By Sari Caine
Directed by Elizabeth Miller
Reviewed by David Roberts
Theatre Reviews Limited
Sari Caine’s “The Chess Lesson” is a delightful trope for humankind’s inveterate attempt to understand “how things came to be.” Was there a creation? If so, was it a “big bang” or a divinely orchestrated event? Were there rules governing that creation? Did humankind “disobey those rules? Whose rules were/are they: those of some divine being or rules created by humankind itself? What happens when rules are broken? And can humankind – even in brokenness – return to its idyllic “pre-Fall” state?
When Mateo (David Crommett), Isabella (Meg Fee) and her husband Paul (David Rigo) decide to take chess lessons from their children’s teacher (Sari Caine), the rituals of creation, disobedience, fall, repentance, forgiveness and redemption come into sharp focus. Playwright Sari Caine skillfully uses the extended metaphor of the game of chess as the game of life to explore the important issues of the fall from and the return to states of grace in relationships and in interpersonal psychological health. As the three parents struggle to learn the game of chess, they confront their individual and interpersonal challenges to cope with each other and external reality.
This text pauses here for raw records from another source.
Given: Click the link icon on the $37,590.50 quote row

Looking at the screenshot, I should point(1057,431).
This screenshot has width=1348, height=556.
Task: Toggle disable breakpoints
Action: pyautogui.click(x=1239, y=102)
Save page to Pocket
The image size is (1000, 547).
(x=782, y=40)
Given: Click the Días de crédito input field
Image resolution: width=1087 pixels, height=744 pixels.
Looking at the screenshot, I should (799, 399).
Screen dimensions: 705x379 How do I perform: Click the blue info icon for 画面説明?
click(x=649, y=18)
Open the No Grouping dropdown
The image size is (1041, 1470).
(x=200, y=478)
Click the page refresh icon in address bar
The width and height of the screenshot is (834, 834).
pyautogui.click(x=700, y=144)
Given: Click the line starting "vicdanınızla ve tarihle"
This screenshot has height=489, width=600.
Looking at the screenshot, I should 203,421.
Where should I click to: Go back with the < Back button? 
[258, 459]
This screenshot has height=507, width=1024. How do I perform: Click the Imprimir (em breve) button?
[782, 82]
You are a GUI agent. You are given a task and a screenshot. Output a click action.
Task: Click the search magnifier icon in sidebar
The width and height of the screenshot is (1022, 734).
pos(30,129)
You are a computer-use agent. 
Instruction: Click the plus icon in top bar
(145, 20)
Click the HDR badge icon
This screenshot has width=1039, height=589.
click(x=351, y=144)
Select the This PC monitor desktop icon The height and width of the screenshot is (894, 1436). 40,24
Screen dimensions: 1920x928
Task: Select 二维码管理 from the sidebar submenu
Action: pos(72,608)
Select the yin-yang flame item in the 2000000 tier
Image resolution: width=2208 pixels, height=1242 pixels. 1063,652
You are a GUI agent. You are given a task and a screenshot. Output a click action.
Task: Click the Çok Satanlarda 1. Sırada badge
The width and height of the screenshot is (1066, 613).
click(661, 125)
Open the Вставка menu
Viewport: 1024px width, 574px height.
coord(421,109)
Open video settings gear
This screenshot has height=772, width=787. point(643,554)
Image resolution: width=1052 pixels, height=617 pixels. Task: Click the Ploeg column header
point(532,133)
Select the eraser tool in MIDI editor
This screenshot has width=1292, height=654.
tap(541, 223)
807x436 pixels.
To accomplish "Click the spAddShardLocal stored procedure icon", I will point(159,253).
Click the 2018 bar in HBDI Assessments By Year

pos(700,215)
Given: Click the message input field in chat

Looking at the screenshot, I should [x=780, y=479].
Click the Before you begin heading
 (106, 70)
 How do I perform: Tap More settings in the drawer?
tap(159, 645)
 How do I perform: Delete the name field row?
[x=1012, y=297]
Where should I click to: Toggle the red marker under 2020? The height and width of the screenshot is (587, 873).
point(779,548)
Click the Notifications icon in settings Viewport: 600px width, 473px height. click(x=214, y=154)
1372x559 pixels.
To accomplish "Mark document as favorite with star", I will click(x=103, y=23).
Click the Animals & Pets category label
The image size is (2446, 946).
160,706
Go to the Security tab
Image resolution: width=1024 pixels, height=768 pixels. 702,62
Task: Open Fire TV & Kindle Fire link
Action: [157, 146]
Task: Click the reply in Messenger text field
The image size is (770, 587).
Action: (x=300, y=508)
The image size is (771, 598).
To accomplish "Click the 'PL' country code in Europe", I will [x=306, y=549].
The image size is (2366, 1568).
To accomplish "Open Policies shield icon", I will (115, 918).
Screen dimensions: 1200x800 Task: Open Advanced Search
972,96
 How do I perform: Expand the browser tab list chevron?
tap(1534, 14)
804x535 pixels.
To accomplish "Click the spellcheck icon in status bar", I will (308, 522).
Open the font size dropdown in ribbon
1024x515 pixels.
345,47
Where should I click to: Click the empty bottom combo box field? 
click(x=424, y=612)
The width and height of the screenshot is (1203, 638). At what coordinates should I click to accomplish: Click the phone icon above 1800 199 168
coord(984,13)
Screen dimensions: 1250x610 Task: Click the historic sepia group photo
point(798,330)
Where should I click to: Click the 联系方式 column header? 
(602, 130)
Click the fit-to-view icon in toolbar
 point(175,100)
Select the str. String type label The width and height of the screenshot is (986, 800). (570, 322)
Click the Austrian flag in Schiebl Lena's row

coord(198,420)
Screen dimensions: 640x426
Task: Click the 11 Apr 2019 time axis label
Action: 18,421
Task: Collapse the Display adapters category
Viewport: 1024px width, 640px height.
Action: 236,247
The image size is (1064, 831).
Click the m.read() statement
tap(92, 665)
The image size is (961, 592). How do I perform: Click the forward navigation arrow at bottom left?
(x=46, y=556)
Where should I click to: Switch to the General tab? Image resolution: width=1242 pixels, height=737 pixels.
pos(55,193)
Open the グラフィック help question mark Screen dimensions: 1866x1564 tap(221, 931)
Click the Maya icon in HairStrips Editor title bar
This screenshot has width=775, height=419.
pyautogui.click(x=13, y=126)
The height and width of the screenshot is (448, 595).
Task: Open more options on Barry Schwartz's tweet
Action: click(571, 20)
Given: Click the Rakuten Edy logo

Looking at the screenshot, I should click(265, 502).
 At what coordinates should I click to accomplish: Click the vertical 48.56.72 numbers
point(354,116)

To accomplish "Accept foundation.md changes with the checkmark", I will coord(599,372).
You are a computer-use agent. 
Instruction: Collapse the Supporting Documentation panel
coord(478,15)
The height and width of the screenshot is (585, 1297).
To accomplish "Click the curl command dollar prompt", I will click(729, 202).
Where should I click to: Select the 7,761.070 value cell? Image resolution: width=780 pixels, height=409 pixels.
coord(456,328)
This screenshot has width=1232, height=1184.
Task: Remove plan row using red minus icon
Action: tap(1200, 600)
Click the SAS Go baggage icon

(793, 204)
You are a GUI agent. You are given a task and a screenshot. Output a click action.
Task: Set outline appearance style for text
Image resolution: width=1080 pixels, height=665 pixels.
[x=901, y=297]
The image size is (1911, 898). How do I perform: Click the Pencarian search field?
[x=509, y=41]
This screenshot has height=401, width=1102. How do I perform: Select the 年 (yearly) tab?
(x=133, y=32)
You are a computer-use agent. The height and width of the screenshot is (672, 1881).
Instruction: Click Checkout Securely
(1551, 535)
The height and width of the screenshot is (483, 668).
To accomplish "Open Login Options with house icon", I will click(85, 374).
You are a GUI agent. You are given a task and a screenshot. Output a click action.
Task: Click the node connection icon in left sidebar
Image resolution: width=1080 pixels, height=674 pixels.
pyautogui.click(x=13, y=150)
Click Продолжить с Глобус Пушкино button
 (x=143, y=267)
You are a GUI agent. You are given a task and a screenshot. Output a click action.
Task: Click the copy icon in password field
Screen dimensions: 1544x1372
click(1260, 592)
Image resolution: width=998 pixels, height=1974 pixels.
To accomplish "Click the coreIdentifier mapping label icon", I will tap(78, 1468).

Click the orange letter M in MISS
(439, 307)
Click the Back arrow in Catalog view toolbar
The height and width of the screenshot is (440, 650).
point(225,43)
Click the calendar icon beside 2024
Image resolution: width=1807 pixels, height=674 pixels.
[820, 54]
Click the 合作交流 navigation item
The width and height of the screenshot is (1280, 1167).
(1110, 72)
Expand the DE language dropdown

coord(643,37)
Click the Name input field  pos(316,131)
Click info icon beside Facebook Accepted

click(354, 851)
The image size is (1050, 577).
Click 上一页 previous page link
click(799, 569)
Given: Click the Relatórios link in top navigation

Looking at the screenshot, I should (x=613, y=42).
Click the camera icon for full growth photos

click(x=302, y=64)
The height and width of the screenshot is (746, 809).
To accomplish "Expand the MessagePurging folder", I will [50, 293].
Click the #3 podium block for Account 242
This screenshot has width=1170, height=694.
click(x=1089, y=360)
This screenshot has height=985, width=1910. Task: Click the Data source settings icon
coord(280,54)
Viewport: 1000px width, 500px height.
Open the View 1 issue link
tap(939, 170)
Individually, and as an ensemble, the actors manage to engage the audience in the exploration of who we are, how we got that way, and where we want to go in our futures. As the Teacher, playwright Sari Caine watches her adult students dissolve into the squabbles typical of their children. Although she manages to continue to hold fast to her “rules,” she eventually joins them in their in a psycho-sexual meltdown of epic proportions. Ms. Caine’s performance here is just short of brilliant.
It is never easy for humanity to have attained the knowledge of good and evil. Mateo, Isabella, and Paul taste of that fruit in the classroom of life and struggle to find their way back to normalcy and viability. However, Ms. Caine’s mature and engaging absurdist script assures that her characters transcend even the confines of redemption and leave the knowledge of good and evil behind along with the “Fall” itself. At play’s end, creation and creator dance a new dance of acceptance of the limitations and joys of simply being human. Director Elizabeth Miller makes all of this work with efficiency and clarity on her and Daryl Embry’s expansive classroom set.
Slightly Altered States Theater Company’s “The Chess Lesson” is worth a look at the IRT Theater Space. The quirky new play is evidence that things are not always what they seem and that is a very good thing.